• DATASET EXCERPTS:
:::

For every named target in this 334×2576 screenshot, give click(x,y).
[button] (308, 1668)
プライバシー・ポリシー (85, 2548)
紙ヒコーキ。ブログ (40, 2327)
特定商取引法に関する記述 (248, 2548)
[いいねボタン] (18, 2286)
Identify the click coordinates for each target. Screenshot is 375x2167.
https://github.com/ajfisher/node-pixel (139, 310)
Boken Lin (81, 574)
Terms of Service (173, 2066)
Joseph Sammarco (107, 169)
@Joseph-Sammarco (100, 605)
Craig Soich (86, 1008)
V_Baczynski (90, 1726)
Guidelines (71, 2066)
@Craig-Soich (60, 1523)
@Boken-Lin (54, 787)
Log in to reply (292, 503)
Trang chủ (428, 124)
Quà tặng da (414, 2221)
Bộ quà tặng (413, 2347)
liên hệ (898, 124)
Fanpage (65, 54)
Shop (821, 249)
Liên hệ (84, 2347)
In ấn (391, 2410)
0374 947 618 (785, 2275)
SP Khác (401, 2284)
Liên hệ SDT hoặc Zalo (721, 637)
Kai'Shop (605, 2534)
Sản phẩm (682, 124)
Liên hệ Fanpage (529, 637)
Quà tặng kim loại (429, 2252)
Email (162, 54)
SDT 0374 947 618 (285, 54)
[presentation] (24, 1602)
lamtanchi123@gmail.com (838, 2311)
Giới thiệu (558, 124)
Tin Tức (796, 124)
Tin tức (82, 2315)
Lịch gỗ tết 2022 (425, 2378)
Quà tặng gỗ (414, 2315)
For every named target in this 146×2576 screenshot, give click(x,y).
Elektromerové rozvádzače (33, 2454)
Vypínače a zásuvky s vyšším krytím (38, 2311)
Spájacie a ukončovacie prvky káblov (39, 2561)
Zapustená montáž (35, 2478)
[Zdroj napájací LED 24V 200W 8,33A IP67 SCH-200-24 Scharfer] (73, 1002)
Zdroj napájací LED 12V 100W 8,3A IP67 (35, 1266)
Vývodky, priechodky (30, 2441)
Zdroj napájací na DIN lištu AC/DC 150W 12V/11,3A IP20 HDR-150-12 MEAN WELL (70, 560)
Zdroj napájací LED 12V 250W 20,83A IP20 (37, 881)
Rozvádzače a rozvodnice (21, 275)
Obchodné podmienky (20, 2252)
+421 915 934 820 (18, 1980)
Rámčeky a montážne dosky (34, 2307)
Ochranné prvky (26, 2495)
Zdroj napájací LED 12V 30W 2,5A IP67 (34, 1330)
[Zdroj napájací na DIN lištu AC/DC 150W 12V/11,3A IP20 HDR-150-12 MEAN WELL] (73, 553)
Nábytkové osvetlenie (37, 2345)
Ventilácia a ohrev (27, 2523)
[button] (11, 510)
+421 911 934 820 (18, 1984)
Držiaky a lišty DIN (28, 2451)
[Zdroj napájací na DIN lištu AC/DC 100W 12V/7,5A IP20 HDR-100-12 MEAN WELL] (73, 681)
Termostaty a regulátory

:::

• ASSIGNMENT:
What is needed is a word-for-word restatement of all the data.

• ANSWER FOR THIS EXERCISE:
For every named target in this 334×2576 screenshot, give click(x,y).
[button] (308, 1668)
プライバシー・ポリシー (85, 2548)
紙ヒコーキ。ブログ (40, 2327)
特定商取引法に関する記述 (248, 2548)
[いいねボタン] (18, 2286)
Identify the click coordinates for each target. Screenshot is 375x2167.
https://github.com/ajfisher/node-pixel (139, 310)
Boken Lin (81, 574)
Terms of Service (173, 2066)
Joseph Sammarco (107, 169)
@Joseph-Sammarco (100, 605)
Craig Soich (86, 1008)
V_Baczynski (90, 1726)
Guidelines (71, 2066)
@Craig-Soich (60, 1523)
@Boken-Lin (54, 787)
Log in to reply (292, 503)
Trang chủ (428, 124)
Quà tặng da (414, 2221)
Bộ quà tặng (413, 2347)
liên hệ (898, 124)
Fanpage (65, 54)
Shop (821, 249)
Liên hệ (84, 2347)
In ấn (391, 2410)
0374 947 618 (785, 2275)
SP Khác (401, 2284)
Liên hệ SDT hoặc Zalo (721, 637)
Kai'Shop (605, 2534)
Sản phẩm (682, 124)
Liên hệ Fanpage (529, 637)
Quà tặng kim loại (429, 2252)
Email (162, 54)
SDT 0374 947 618 (285, 54)
[presentation] (24, 1602)
lamtanchi123@gmail.com (838, 2311)
Giới thiệu (558, 124)
Tin Tức (796, 124)
Tin tức (82, 2315)
Lịch gỗ tết 2022 (425, 2378)
Quà tặng gỗ (414, 2315)
For every named target in this 146×2576 screenshot, give click(x,y).
Elektromerové rozvádzače (33, 2454)
Vypínače a zásuvky s vyšším krytím (38, 2311)
Spájacie a ukončovacie prvky káblov (39, 2561)
Zapustená montáž (35, 2478)
[Zdroj napájací LED 24V 200W 8,33A IP67 SCH-200-24 Scharfer] (73, 1002)
Zdroj napájací LED 12V 100W 8,3A IP67 (35, 1266)
Vývodky, priechodky (30, 2441)
Zdroj napájací na DIN lištu AC/DC 150W 12V/11,3A IP20 HDR-150-12 MEAN WELL (70, 560)
Zdroj napájací LED 12V 250W 20,83A IP20 (37, 881)
Rozvádzače a rozvodnice (21, 275)
Obchodné podmienky (20, 2252)
+421 915 934 820 (18, 1980)
Rámčeky a montážne dosky (34, 2307)
Ochranné prvky (26, 2495)
Zdroj napájací LED 12V 30W 2,5A IP67 (34, 1330)
[Zdroj napájací na DIN lištu AC/DC 150W 12V/11,3A IP20 HDR-150-12 MEAN WELL] (73, 553)
Nábytkové osvetlenie (37, 2345)
Ventilácia a ohrev (27, 2523)
[button] (11, 510)
+421 911 934 820 (18, 1984)
Držiaky a lišty DIN (28, 2451)
[Zdroj napájací na DIN lištu AC/DC 100W 12V/7,5A IP20 HDR-100-12 MEAN WELL] (73, 681)
Termostaty a regulátory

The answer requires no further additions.